Vegan? I said their diets relied on grain, and that they had many more health problems than modern people, as demonstrated by lower heights caused by stunted growth.

The US doesn't make anime, but USians watch anime, so they aren't poorer by your standard. I don't like the current state of western media, but that's not super relevant to the point.

The mayor of NYC blames it on immigration

Yeah, he's wrong, Eric Adams is twitter famous for saying a ton of funny contradictory incoherent things.

as demonstrated by lower heights caused by stunted growth.

What evidence do you have this was caused by malnutrition? I haven't taken a direct look at the skeletal remains, but royal beds were tiny by our standards. And I don't know if they meant it to be accurate, but some museums I visited opted to portray the richest men at the time as pretty short as well.

It's the scientific consensus? This is a review on the topic.

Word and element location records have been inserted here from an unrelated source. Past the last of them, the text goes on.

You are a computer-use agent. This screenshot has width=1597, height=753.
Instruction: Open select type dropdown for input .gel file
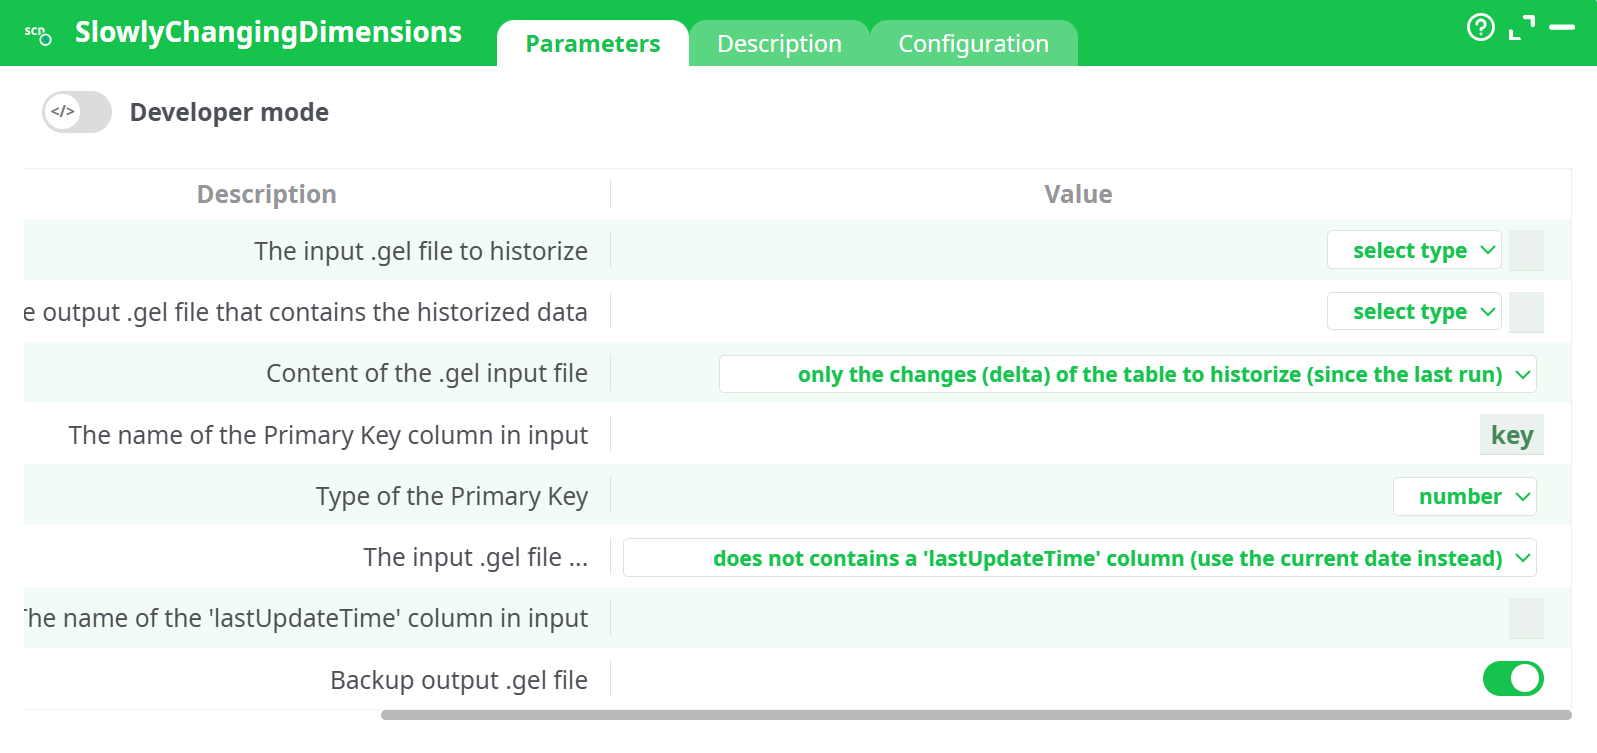(x=1414, y=250)
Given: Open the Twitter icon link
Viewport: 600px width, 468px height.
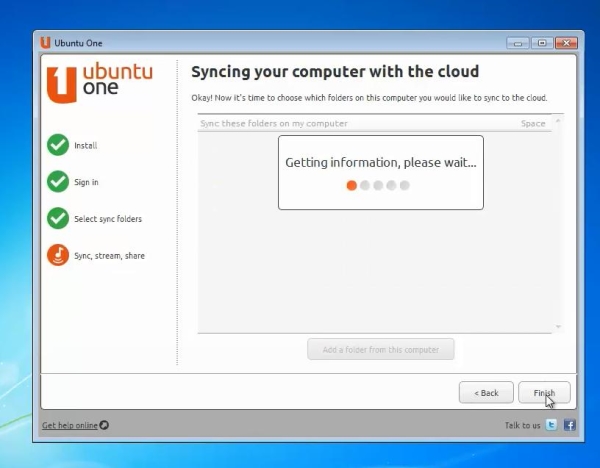Looking at the screenshot, I should pyautogui.click(x=551, y=425).
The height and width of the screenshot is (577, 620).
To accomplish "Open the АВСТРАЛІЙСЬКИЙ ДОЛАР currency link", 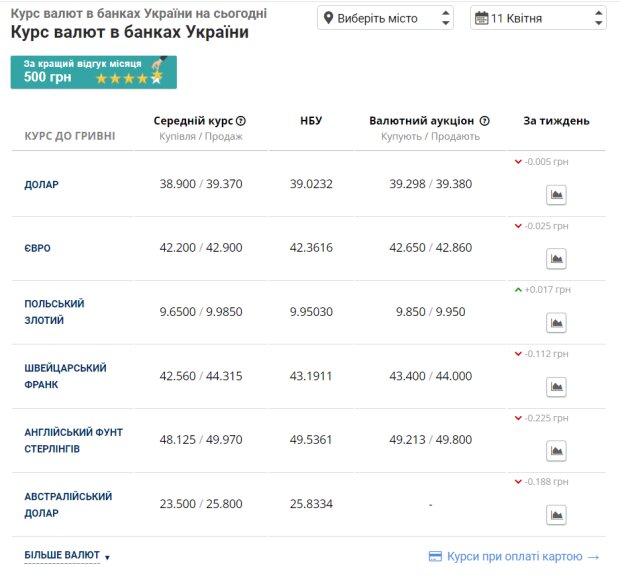I will pos(68,504).
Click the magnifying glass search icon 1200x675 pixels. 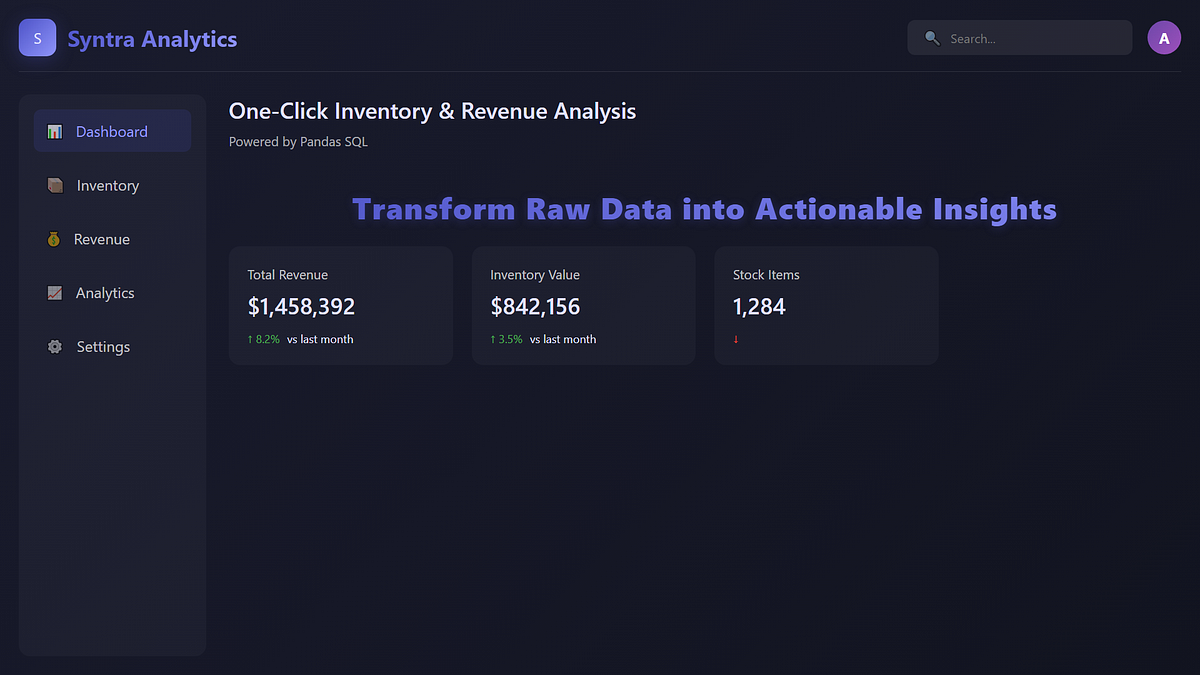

In regard to your specific objection, a recent study found that those in higher social classes were taller: https://www.ncbi.nlm.nih.gov/pmc/articles/PMC8516076/

It's the scientific consensus?

So?

In regard to your specific objection, a recent study found that those in higher social classes were taller: https://www.ncbi.nlm.nih.gov/pmc/articles/PMC8516076/

There's a trend there, but not as massive as you're implying. The gentry is about the same height as the wealthier craftsmen. Also, what you said sounded like the difference in height between people now and then comes to malnutrition, and to my knowledge that simply cannot by supported. The aristocrats wouldn't be just a few centimeters above average, if that was the case, they would be towering giants.

It's the scientific consensus? So?

The (very broad) review I linked itself links to other reviews that go into the evidence for why nutrition was a component.

The gentry is about the same height as the wealthier craftsmen. Also, what you said sounded like the difference in height between people now and then comes to malnutrition, and to my knowledge that simply cannot by supported. The aristocrats wouldn't be just a few centimeters above average, if that was the case, they would be towering giants.

I imagine it saturates, you can't become a giant today by eating 4kcal/day. And I think some of the growth stunting was caused by disease.